The specific method for the polyacrylamide gel electrophoresis and silver staining in the step (5) is as follows: taking 25.6ml of double distilled water, 18.4ml of acrylamide with the mass fraction of 30%, 11ml of 5 XTBE, 0.134ml of tetramethyl ethylenediamine TEMED with the mass fraction of 10% of AP (polyethylene glycol) 350ul, uniformly stirring to prepare gel, injecting the prepared gel into an assembled gel tank, inserting a comb, standing for 2-3h for solidification, taking the comb out, assembling the comb onto an electrophoresis tank, taking out the gel after the PCR product is loaded into 5 mu L, putting the gel into a porcelain dish filled with pure water after electrophoresis is completed, adding 800ml of silver nitrate with the mass fraction of 1% after washing once, placing the silver nitrate on a shaking table for dyeing for 8-10 min, pouring out the silver nitrate, adding pure water for rapid washing for 10s, adding 1000ml of NaOH solution with the mass fraction of 2% into the magnetic disk, placing the gel on the shaking table for dyeing for 10min, starting to present a strip, pouring the NaOH solution, adding the pure water for washing, spreading the strip on a film viewing box, and photographing and recording.

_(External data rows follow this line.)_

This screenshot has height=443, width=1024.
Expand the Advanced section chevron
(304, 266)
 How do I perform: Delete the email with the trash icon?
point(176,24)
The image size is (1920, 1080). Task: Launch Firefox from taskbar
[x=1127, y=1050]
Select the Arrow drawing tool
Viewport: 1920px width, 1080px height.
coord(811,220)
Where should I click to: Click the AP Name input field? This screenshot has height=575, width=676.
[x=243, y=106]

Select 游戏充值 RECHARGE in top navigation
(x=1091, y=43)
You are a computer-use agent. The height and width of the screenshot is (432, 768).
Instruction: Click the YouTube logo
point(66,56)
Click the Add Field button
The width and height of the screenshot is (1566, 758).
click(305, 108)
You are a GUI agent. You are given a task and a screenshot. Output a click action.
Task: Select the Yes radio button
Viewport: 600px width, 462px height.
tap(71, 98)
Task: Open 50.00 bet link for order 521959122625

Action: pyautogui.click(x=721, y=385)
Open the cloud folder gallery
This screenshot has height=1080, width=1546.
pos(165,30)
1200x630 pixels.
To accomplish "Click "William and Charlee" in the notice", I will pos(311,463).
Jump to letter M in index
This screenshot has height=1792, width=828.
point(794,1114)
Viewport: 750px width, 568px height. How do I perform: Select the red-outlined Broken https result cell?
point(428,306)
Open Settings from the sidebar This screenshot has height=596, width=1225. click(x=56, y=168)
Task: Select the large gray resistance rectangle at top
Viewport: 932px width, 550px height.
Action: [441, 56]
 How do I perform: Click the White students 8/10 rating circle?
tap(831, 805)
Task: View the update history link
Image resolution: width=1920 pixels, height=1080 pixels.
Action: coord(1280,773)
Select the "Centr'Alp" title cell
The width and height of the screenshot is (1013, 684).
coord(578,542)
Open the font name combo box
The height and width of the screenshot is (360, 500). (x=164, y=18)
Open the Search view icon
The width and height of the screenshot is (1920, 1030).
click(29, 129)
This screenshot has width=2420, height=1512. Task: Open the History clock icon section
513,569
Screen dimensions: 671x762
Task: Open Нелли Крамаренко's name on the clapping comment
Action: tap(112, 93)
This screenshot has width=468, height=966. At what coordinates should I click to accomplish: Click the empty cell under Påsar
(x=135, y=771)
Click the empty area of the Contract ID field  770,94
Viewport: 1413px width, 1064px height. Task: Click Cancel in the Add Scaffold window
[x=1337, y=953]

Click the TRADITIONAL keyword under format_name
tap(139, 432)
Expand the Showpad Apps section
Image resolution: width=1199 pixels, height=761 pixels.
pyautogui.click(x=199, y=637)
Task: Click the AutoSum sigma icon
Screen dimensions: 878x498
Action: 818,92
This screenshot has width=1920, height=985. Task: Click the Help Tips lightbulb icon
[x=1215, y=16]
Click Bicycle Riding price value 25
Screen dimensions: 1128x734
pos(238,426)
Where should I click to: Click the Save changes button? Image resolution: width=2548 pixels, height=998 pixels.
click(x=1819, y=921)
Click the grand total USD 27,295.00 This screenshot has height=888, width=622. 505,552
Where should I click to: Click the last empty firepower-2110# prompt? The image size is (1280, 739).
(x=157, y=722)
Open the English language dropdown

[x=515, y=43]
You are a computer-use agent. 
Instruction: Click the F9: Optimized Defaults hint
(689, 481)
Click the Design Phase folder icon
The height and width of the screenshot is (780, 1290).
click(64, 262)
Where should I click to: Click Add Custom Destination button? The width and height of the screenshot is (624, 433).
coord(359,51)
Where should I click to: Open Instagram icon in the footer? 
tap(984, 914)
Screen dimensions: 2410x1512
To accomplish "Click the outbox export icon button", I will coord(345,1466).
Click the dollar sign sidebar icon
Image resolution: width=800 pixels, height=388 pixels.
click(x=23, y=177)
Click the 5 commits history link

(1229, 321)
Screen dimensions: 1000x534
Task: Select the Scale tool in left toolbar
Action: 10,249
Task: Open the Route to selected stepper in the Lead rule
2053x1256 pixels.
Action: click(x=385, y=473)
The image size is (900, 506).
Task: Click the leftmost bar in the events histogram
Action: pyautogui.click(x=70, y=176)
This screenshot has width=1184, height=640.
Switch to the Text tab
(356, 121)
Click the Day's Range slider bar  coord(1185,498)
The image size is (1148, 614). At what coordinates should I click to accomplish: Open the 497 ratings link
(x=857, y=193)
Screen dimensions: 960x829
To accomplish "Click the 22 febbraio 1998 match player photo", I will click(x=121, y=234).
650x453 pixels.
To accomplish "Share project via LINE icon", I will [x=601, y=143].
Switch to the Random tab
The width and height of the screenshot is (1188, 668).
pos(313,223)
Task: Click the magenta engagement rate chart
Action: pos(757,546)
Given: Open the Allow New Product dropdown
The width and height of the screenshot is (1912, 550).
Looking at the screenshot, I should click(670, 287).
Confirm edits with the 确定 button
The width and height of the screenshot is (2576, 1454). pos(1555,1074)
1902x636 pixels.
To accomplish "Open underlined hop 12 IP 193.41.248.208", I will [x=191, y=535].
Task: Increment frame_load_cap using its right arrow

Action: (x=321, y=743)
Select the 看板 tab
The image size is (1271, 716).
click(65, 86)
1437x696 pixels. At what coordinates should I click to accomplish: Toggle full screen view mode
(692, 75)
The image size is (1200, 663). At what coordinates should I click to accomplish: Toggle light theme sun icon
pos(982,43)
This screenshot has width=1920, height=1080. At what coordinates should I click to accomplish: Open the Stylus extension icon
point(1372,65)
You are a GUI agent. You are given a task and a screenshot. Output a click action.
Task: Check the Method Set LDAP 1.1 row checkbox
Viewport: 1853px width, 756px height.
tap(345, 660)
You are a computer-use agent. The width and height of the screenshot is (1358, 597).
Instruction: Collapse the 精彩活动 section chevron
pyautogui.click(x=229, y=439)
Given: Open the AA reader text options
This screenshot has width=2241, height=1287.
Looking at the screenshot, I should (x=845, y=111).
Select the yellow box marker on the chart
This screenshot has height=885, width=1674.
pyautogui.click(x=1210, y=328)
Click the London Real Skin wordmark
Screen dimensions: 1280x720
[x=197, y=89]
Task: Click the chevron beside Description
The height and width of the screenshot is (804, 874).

The beneficial effects of the invention are as follows: the molecular marker AOMM108 is used for screening the gynogenesis offspring of the rainbow trout, the gynogenesis offspring can be identified earlier from the juvenile stage of the rainbow trout, the economic loss caused by the later stage of cultivation is reduced, and the breeding effect is improved. The method is simple and quick, has high accuracy, and can play an important role in the field of rainbow trout genetic breeding.
Drawings
FIG. 1 is an amplification map of the gynogenesis offspring and its parents in the microsatellite molecular marker AF352758.1 used according to the invention; gynogenesis individuals: lanes 1-13, M: marker, male parent: M14-M17, female parent: F18-F21.
Detailed Description
The invention will be described in detail below with reference to the drawings and the detailed description.
Example 1
A method for molecular identification of the gynogenesis offspring of rainbow trout comprises the following specific steps:
1. extraction and detection of DNA
Collecting a sample, taking a tail fin sample of the American red salmon and rainbow trout gynogenesis offspring 0.5-g, and extracting genome DNA by adopting a high salt concentration extraction method.
1.1 Digestion
Adding tail fin tissue into a centrifuge tube, adding 500ul of Hom Buffer and 15ul of proteinase K, placing into a water bath kettle at 60 ℃ for 3 hours, and shaking uniformly every 30 minutes;
1.2 Extraction
Adding 500ul of NaCL and 300ul of chloroform of 4.5mol/L into a centrifuge tube, shaking uniformly for 15min, centrifuging for 10min at 12000rpm/min, and sucking 800ul of supernatant into a new centrifuge tube after centrifuging;
1.3 Precipitation and drying
Adding 595ul of isopropanol, mixing for 1 min, standing at-20deg.C for precipitation for 2 hr, centrifuging at 13000rpm/min for 10min, removing supernatant, adding 500ul of 70% ethanol, washing for 5min, centrifuging at 12000rpm/min for 10min, removing supernatant, standing in sterile super clean bench, naturally airing, adding 60ul of sterile double distilled water in the aired centrifuge tube, dissolving DNA completely, and preserving at-20deg.C for use.
2. Primer design
Based on the sequence information with accession number AF352758.1 in GenBank database, 1 pair of primers AOMM108 (F: GGAGGCAGCTCCTGTTTTCT, R: GCTGCGCCATCTCTCTATCT) was designed with Primer3 (v.0.4.0) and synthesized by Shanghai Bioengineering services Co.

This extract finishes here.